The classic cache race condition happens between a fill and a racing cache invalidation. E.g. a version 5 write invalidates cache, but a racing fill puts version 4 in cache, leading to permanent cache inconsistencies.

Classic cache fill and invalidation race https://engineering.fb.com/2022/06/08/core-data/cache-made-consistent/

The same applies to Noria; it needs to order cache fills ("upquery" in the paper) and updates to avoid permanent cache inconsistencies in either the stateful operators or the materialized views.

Domain specific caches can leverage versioning primitives to resolve the race (e.g. by putting version in the database and cache). In order to solve the general problem, Noria does not use any versioning primitives. Instead it orders events by forcing some events in the data-flow that can potentially lead to cache inconsistencies to be executed on a single thread.

Upquery responses also commute neither with each other nor with previous updates. (4.3)
... ensuring that no updates are in flight between the upstream stateful operator and the join when a join upquery occurs. To do so, Noria limits the scope of each join upquery to an operator chain processed by a single thread.

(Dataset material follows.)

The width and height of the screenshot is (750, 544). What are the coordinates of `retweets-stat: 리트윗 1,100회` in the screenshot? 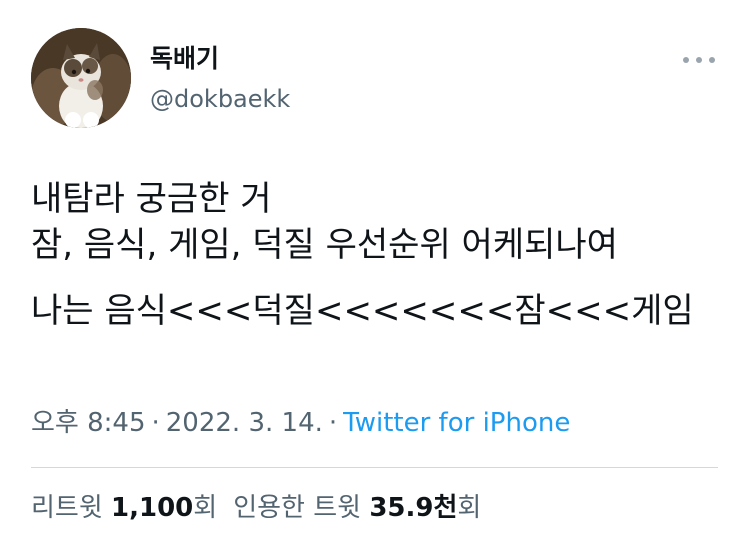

Eventual consistency of each individual operator is not enough, as join requires a snapshot from multiple upstream operators. Noria achieves snapshot isolation by executing these join upqueries (fills)

within a single operator chain and exclude concurrent updates.

The snapshot property comes from the exclusion of concurrent updates.

Another unique aspect of Noria, compared to e.g. memcached, is that it explicitly tracks evicted entries (⊥). This way, each stateful Noria operator knows if it has the complete state cached or not (which is impossible for memcached), which is very helpful when it comes to things like range scans, joins, etc. This also means, on cold start, each fully-stateful operator needs to start from a correct state by issuing a large upquery. Partially stateful operators and stateless operators can start just fine without explicit bootstrapping.

Noria manages evictions explicitly – an eviction notice message flows forward along the update data-flow path (from base tables to the materialized views), and mark entries evicted (⊥) along the way. This way, the data-flow can safely discard future update messages (from the base tables) affecting evicted entries. This helps prevent the cache state from unbounded growth and reduces write amplification as well.

Inspirations

Can we borrow some ideas from Noria to improve some of our existing caching products? One big challenge, and a major source of complexity, for memcached users is that they need to figure out the invalidation keys when the underlying data changes. We can use the data-flow to figure out the invalidation keys programmatically.

If the underlying data store supports ordering primitives such as Hybrid Logical Clock, we can probably apply the techniques described in the OSDI'20 FlightTracker paper to provide Causal Consistency in Noria – a big improvement over Eventual Consistency.

If the underlying data store supports HLC and x-shard point-in-time snapshot reads, we can probably build MVCC into stateful operators in Noria and construct cache consistency using HLCs and x-operator/x-shard point-in-time snapshots. This can increase parallelism and throughput.

I won't be surprised if some NewSQL database takes the idea of Noria and speeds up their reads.